No ramo da avicultura industrial, a produção de ovos em 2017 rondou os 24,1 milhões de unidades, mais 9,4% que em 2016.

O abate de frango não ultrapassou as 3.346,5 toneladas (peso limpo), um decréscimo de 5,6% em relação ao ano transacto.

O total em peso de reses abatidas e aprovadas para consumo da população em 2017 foi de 917,1 toneladas (peso limpo), diminuindo 2% face ao ano precedente.

De acordo com a Direcção Regional de Estatística da Madeira, este decréscimo reflecte a diminuição verificada tanto nos suínos abatidos (-7,1%), como nos bovinos (-1,6%). Refira-se que a raça dos bovinos é, de longe, a espécie mais abatida na Madeira, representando 93% do total.

Em 2016, contaram-se aproximadamente 3 mil bovinos e suínos, 7 mil caprinos e 5 mil ovinos nas explorações agrícolas da Região, observando-se uma redução global de efectivos na ordem dos 17,7% face a 2013.

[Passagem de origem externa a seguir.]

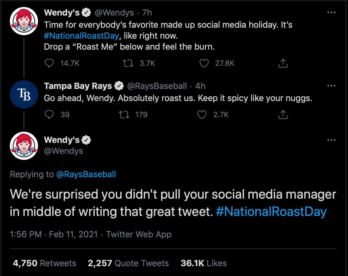Screen dimensions: 348x276
Task: Open the 1:56 PM Feb 11, 2021 timestamp
Action: [54, 234]
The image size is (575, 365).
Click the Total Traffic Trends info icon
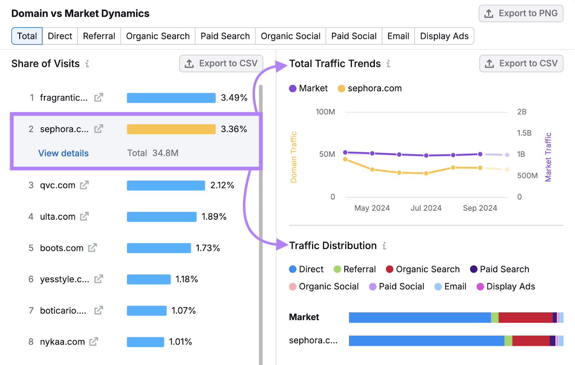tap(388, 64)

Produção de vinho aumentou 25%

A produção de vinho licoroso com denominação de origem protegida (DOP) teve um bom ano em 2017. De acordo com os dados provisórios do Instituto do Vinho e do Artesanato da Madeira, a produção de vinho aumentou 25% passando de 26.506 hectolitros para 35.303 hl.

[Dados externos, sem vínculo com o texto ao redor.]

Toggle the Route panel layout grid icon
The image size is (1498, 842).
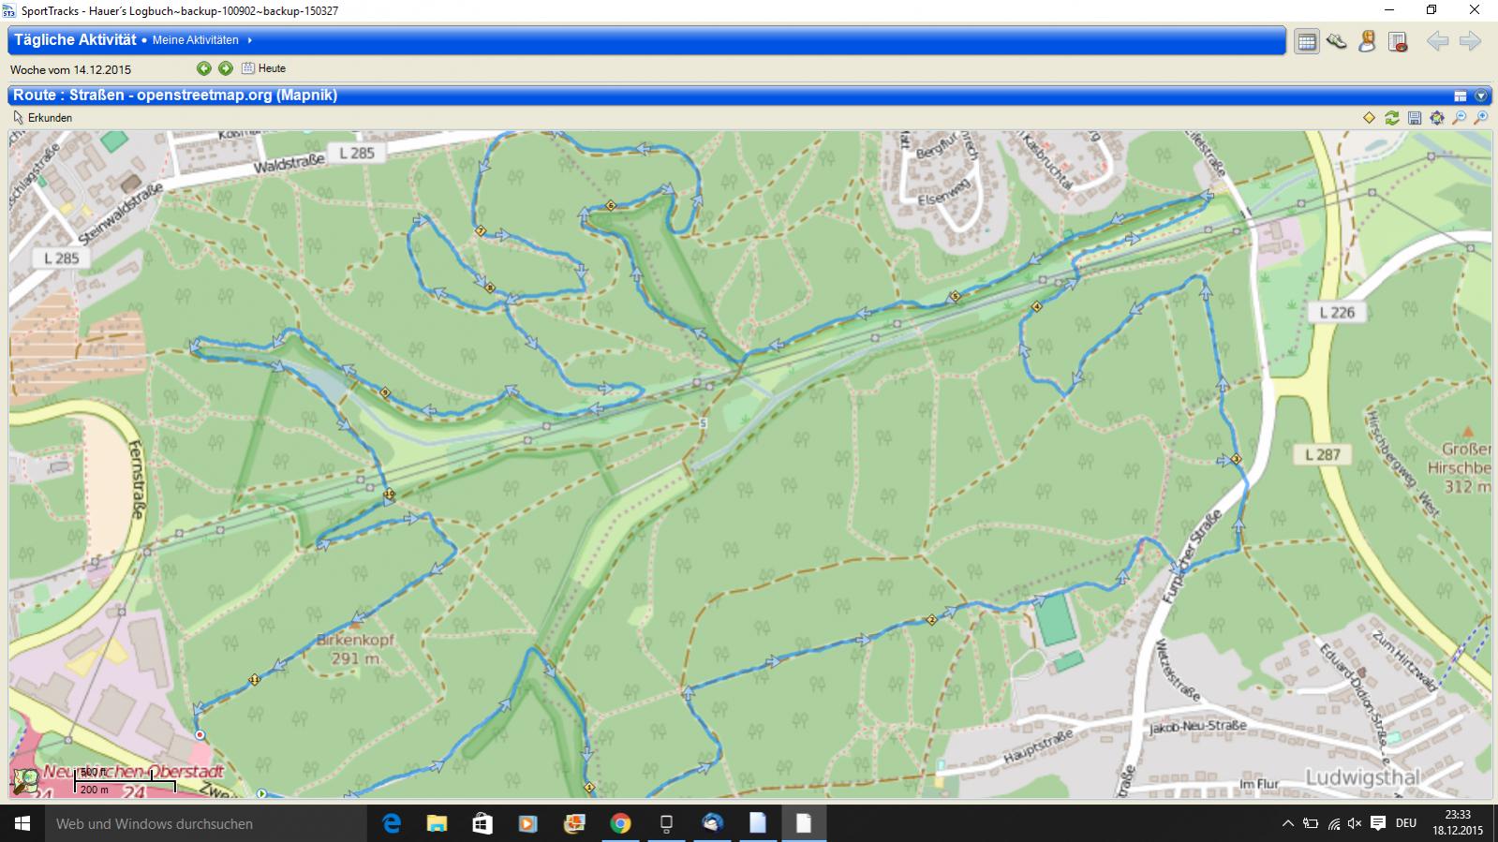(1460, 96)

A vindima fértil e as boas colheitas em quantidade durante o ano de 2016 reflectiram-se nos valores de vinho produzido também no DOP de origem protegida ‘Madeira’ que viu o volume subir 24%, de 26.327 hl para 34.691 hectolitros.

A acompanhar esta tendência esteve também o vinho DOP ‘Madeirense’, que escalou 37%, passando de 1.035 hl para 1.653 em 2017, segundo os dados provisórios do IVBAM.

Em contra-ciclo, esteve os vinhos produzidos pela casta ‘vitis vinefera’ e outros híbridos de produtores directos, cujas produções caíram para menos de metade, representando volumes bem mais modestos.